Nella Republika Srpska c’è stata una campagna mediatica diretta contro le proteste nate nella Federazione, bollate di essere un’anticamera verso una volontà di annessione da parte dell’entità croato-musulmana ai danni dell’entità serba. Tuttavia, una seppur diversa campagna anti-manifestazioni – tesa a presentare i manifestanti come teppisti – si è sviluppata anche sui media federali, ma non ha fermato le proteste. E inoltre il potere dei mezzi di informazione tradizionali impallidisce nei confronti del potenziale della rete.
Viene da pensare che forse la mancanza di una solidarietà tra i lavoratori dei due paesi si possa legare alle difficoltà che ha in Serbia un’alternativa progressista ad emergere. E che questa difficoltà sia legata, tra le altre cose, anche al fatto che il partito socialista, diretto erede della Lega dei comunisti jugoslavi, sia stato qui, a differenza che nelle altre repubbliche, il responsabile dell’escalation nazionalista prima e bellica dopo. Il fatto che sull’attuale arena politica serba, prossima si confrontino diverse opzioni politiche di centro-destra non è che un altro sintomo delle difficoltà che incontra qualsiasi alternativa progressista nel paese. Le mobilitazioni sociali degli ultimi anni nei paesi della ex Jugoslavia sono avvenute spesso in contrasto con governi o politici social-democratici e con i sindacati, giudicati ormai privi di contatto con le classi sociali. Tuttavia, probabilmente si sono nutriti dello stesso background e delle stesse radici almeno dichiarate.

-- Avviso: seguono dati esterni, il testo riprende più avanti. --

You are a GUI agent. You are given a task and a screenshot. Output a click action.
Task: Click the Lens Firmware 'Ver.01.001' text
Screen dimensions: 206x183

Intanto, le manifestazioni in Bosnia Erzegovina proseguono e il premier della Federazione croato-musulmana Nermin Niksic, che si è ben tenuto stretta la poltrona nei giorni più caldi, offre concessioni ai manifestanti e aspetta che le proteste scemino per dare posto al disinteresse di sempre. I plenum continuano a riunirsi sia a Sarajevo che in altre città, tra cui anche Mostar, la città divisa par excellance.Tra le loro richieste, elementi di una maggiore giustizia sociale, indagini sulle privatizzazioni truffaldine e taglio dei privilegi della classe politica. Forzare i meccanismi burocratici della Bosnia Erzegovina per apportare un cambiamento non sarà un gioco facile per i manifestanti.
Ma questi plenum sono stati anche e soprattutto importanti perché hanno rappresentato un’occasione per sfogarsi e dire chiaramente quello che non si diceva da anni: che le élite politiche bosniache hanno rubato il futuro di un intero paese offrendo una finta protezione dalla paura dell’altro, a suon di fabbriche, terreni e centrali elettriche svenduti in cambio di un’identità nazionale piccola come un fazzoletto ma tagliata su misura.